** Data records **

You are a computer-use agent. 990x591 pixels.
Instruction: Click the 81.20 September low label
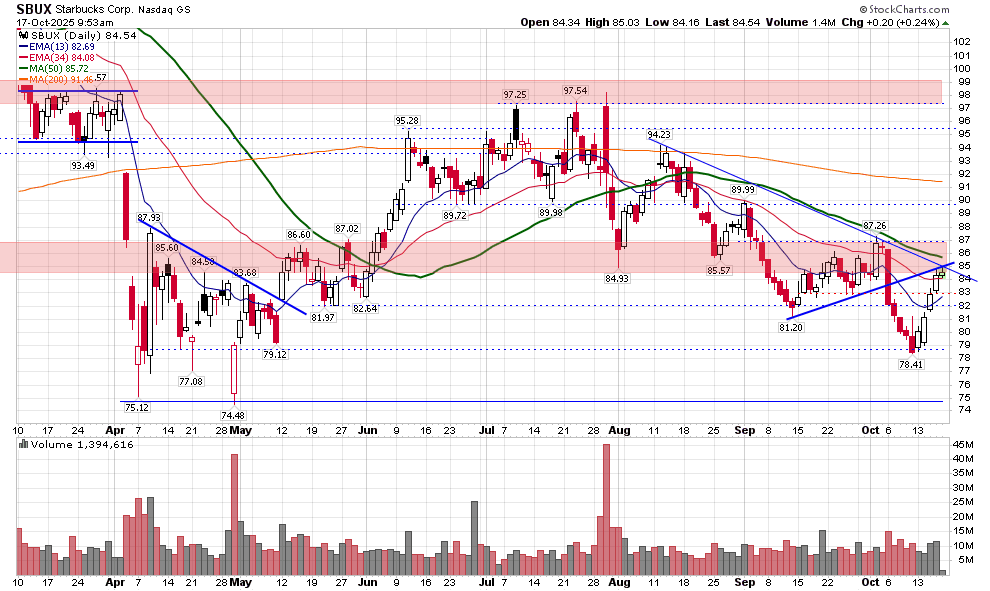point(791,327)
* * *
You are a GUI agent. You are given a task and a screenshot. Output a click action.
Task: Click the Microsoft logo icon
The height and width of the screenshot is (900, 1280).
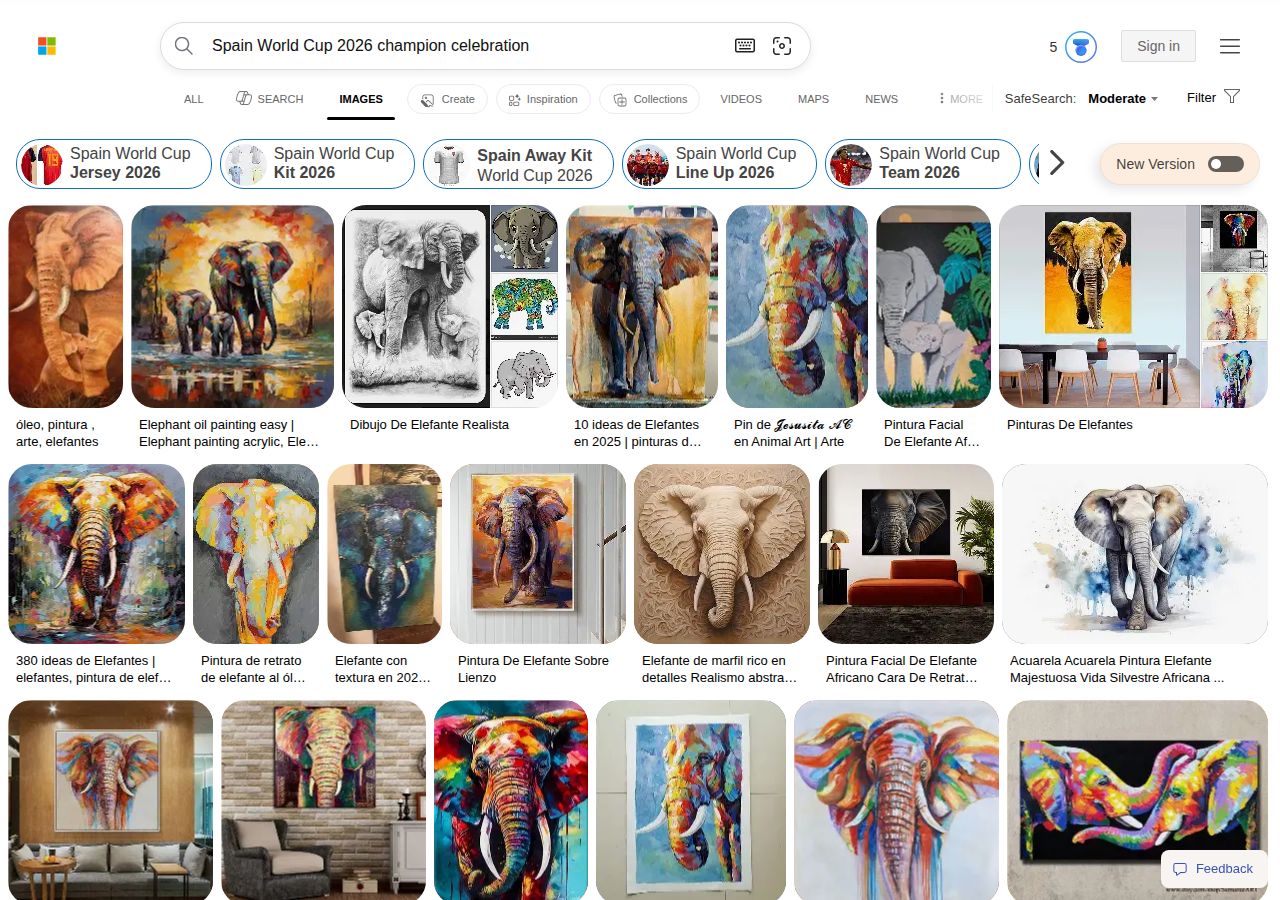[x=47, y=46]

** Try it **
Could you count the lines in the entries that hold the word "agent"? Only the number is wanted.

** Answer to this task **
2